Leaving your dog in a car for “just a minute” can harm or even kill them. People are convinced losing a pet to heatstroke could never happen to them so they load the car with one or more dogs to run a series of errands that turn into multiple minutes or a half hour or more as the line is longer than expected or they run into that old friend who they meant to call.
What all dog owners need to understand is that a car is a metal box. On an 85-degree day, interior temperatures can climb over 100 degrees in only ten minutes and can jump to 120 degrees in half an hour. Even in cooler weather, the inside of a car may be as much as 20 degrees hotter than the outdoors—easily reaching 90 degrees on a 70-degree day. A shady parking spot, bowl of water or even an open window are insufficient measures to counteract the deadly effects of these temperatures.
People sweat to cool down, dogs don’t. Bring trapped in a car means that the rising temperature increases their heart and respiratory rates and can cause seizures as well and harm to vital organs resulting in permanent injury or death. Every moment that passes and every increase in temperature dramatically decreases an animal’s chances for survival.
In 2017 Wisconsin became one of a handful of states that allow people to rescue people and animals locked in hot cars. The so-called “Good Samaritan” law is designed to prevent a person with good intentions from incurring a civil penalty for acting. If you see a dog left alone in a hot car, take down the car’s color, model, make, and license plate number. Have the owner paged in the nearest buildings, or call animal control or the police. Have someone keep an eye on the dog. Don’t leave the scene until the situation has been resolved.
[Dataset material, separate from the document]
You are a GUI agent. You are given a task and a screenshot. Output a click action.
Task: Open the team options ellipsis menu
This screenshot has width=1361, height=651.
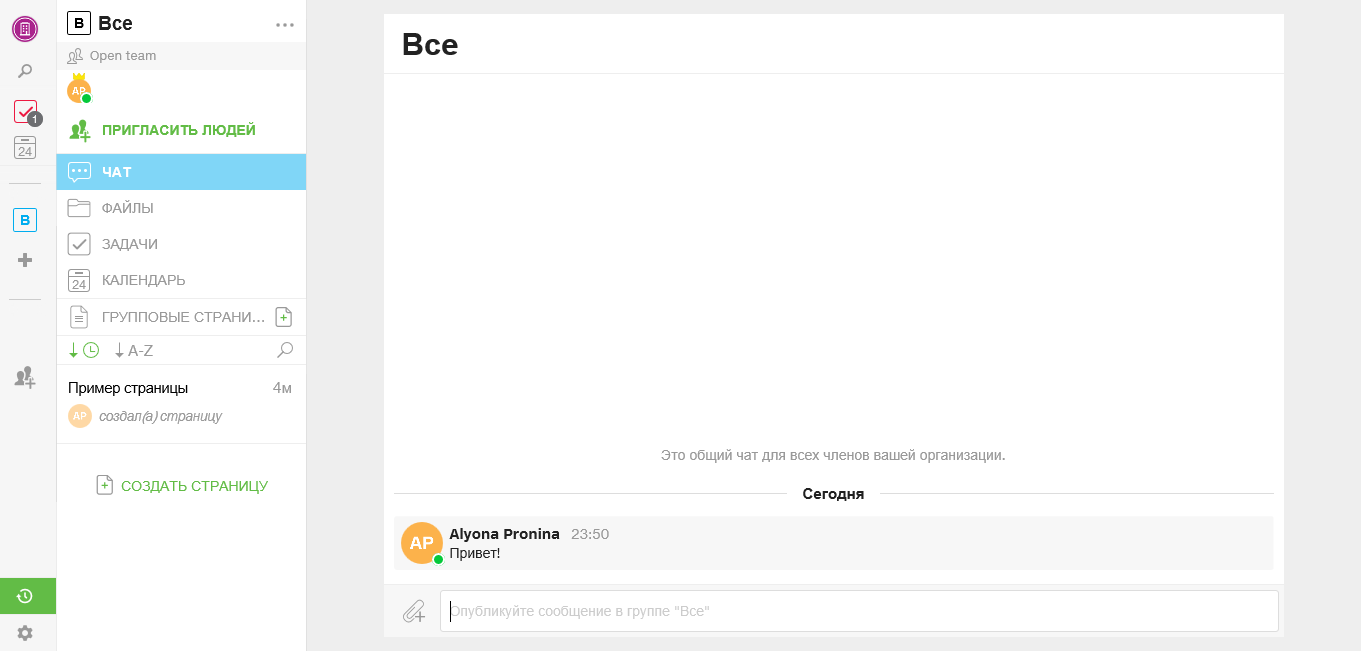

If the authorities are unresponsive or too slow and the dog’s
life appears to be in imminent danger, find a witness (or several) who will
back up your assessment, take steps to remove the suffering animal from the
car, and then wait for authorities to arrive.
Watch for heatstroke symptoms such as restlessness, excessive thirst, thick saliva, heavy panting, lethargy, lack of appetite, dark tongue, rapid heartbeat, fever, vomiting, bloody diarrhea, and lack of coordination. If a dog shows any of these symptoms, get him or her out of the heat, preferably into an air-conditioned vehicle, and then to a veterinarian immediately. If you are unable to transport the dog yourself, take him or her into an air-conditioned building if possible and call animal control: Tell them it is an emergency. Be very aware of the fact that dogs in distress could become aggressive.
What happens to you for breaking a car window to rescue a dog or for delivering that dog to the vet? If you follow Wisconsin state law probably nothing. Here are the actual nuts and bolts on the liability you face for being a good Samaritan.
A person is immune from civil liability for property damage or injury that results from his or her forcible entry into a vehicle if:
- he or she had a good faith belief that the domestic animal was in imminent danger of suffering bodily harm unless removed from the vehicle
- the vehicle was locked and forcible entry was necessary
- he or she dialed 911 or otherwise contacted law enforcement, emergency medical services, or animal control before forcibly entering the vehicle
- he or she remained with the domestic animal until law enforcement or a first responder arrived at the scene
- he or she used no more force than he or she reasonably believed necessary to enter the vehicle
- if this person left the scene before the owner or operator of the vehicle returned to the scene, the actor placed a notice on the windshield with information outlined in the law
This summer, whether you’re traveling with a pet or not, please be extra alert to animals in distress—your vigilance can save a life.